Statutory social workers have an obligation to work within existing legislation and policies on the one hand, and professional duties to safeguard the welfare of children on the other, which may result in ethical and professional dilemmas. There are however, models of social work practice when working with migrants. Models of social work practice have so far operated independently of local authority structures such as the Social Work Without Borders volunteer network (Wroe, 2019), or the ‘We Are Here’ collective of undocumented migrants in the Netherlands (Kronman & Jonsson, 2020). However, as Jonsson notes, it is possible for social workers and voluntary sector agencies to make formal or informal partnerships and alliances to improve the living conditions of undocumented and other precarious migrants (Jonsson, 2014).

Gentles-Gibbs & Gibbs’s (2020) research with West Indian migrant fathers in the US identifies the importance of considering both micro (Individual and interpersonal) and macro (environmental, structural and/or institutional barriers)  factors in social work with migrant families. Cleavland (2011) suggests the need for advocacy at the macro level to improve policy affecting migrants in contact with social work services.

Similarly, Westwood (2012) found that police and social workers involved in safeguarding migrant children focused on risk at the detriment of child welfare and child rights perspectives, and there was a need to assess for need as well as risk (Westwood 2012). Take up of formal social work services is low amongst migrant populations, but in contrast informal networks of support are often strong. Social work programmes should strengthen this informal support system (Hernandez-Plaza, Alonso-Morillejo & Pozo-Munoz, 2006). Furman, Ackerman and Negi (2012) also suggest that social workers should use a strengths-based perspective when working with undocumented migrants as part of establishing an effective healing relationship.

LEARNING: Bordering practices in social work harm children, and are embedded in harmful laws and policies, but can be mitigated by partnership working with migrant support organisations and informal support networks, and assessments which include macro and structural factors.

 

Care Ethics

 

Care ethics are derived from feminist philosophy and were pioneered by psychologist Carol Gilligan (1982) and educational philosopher Nel Noddings (1984). They are an ethical framework  based on caring, rooted in “receptivity, relatedness, and responsiveness” (Noddings, 1984. P.2). Noddings argues that care requires three things. First, the carer should exhibit ‘engrossment’, or thinking about the person who is being cared for to gain a better understanding of them. Second, the carer must show ‘emotional displacement’, or the carer’s behaviour being determined by the needs of the person for whom they are caring;  and third, the person who is cared for must respond in some way to the caring (Noddings, 1984, 69).

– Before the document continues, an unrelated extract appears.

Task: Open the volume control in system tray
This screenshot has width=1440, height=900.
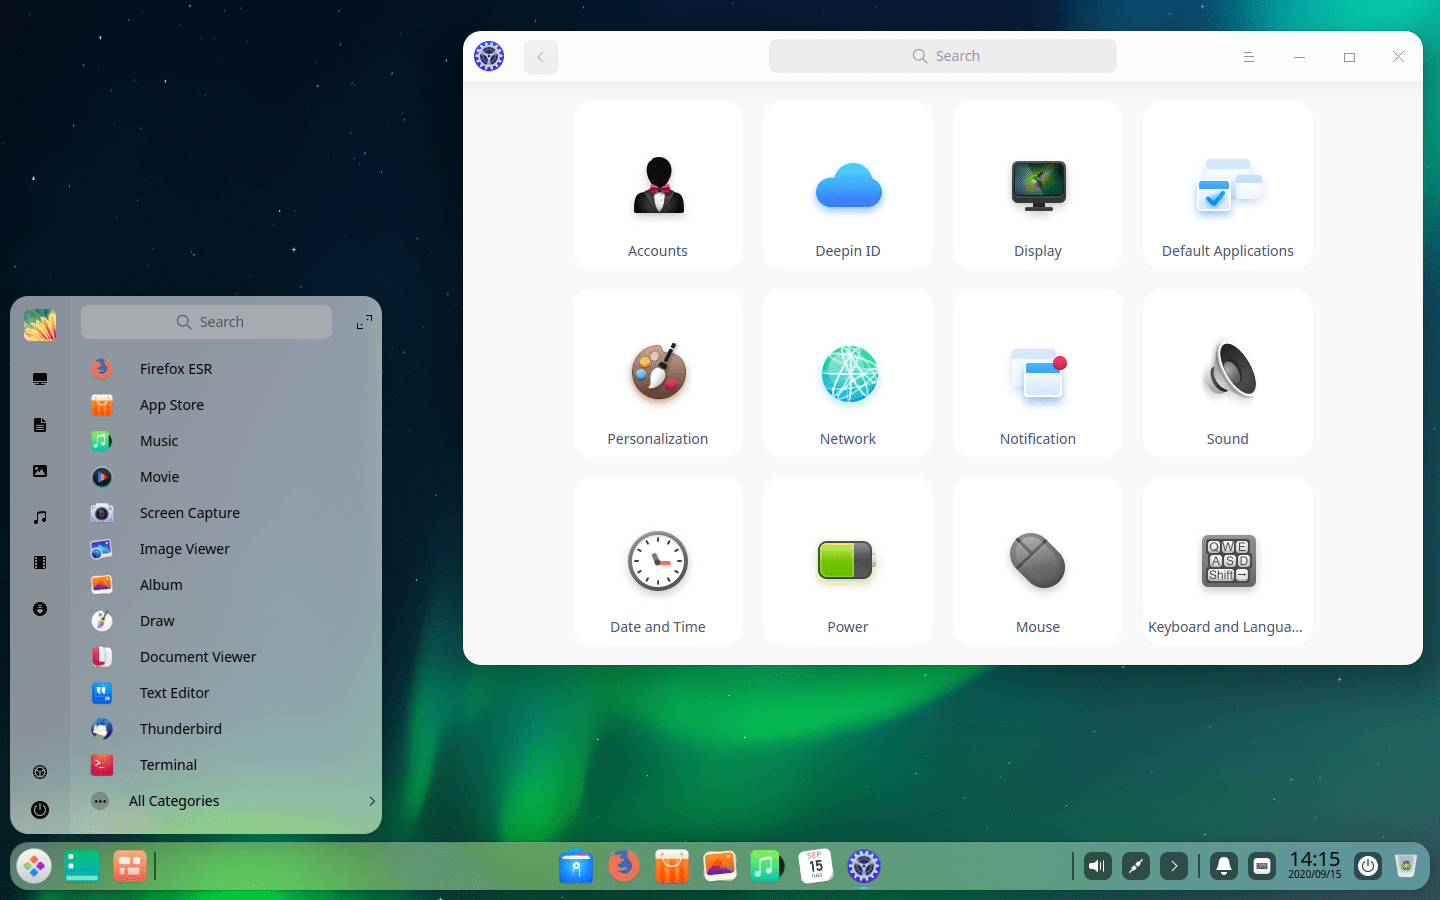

Tronto (2005) argues there are four components to the ethics of care:

1.       Attentiveness -  the recognition of others' needs in order to respond to them

2.       Responsibility - The carer has to actively take on the task of care..

3.       Competence – The person providing the care must be able to provide adequate care

4.       Responsiveness – The person being cared for must respond in some way.

Noddings distinguishes between wants and needs in care (Noddings 2003). For a want to be regarded as a need it should be: stable over time, or intense; connected to a desirable (or not harmful) and achievable end; within the means of the carer to grant’ and the person being cared for is willing and able to contribute to meeting the want. Needs can be directly expressed by the cared for, or inferred needs, where they do not come directly from those who are cared for, but are identified by the carer.

 

LEARNING: Care and support for people with NRPF must be relational and responsive to the needs of the child and family.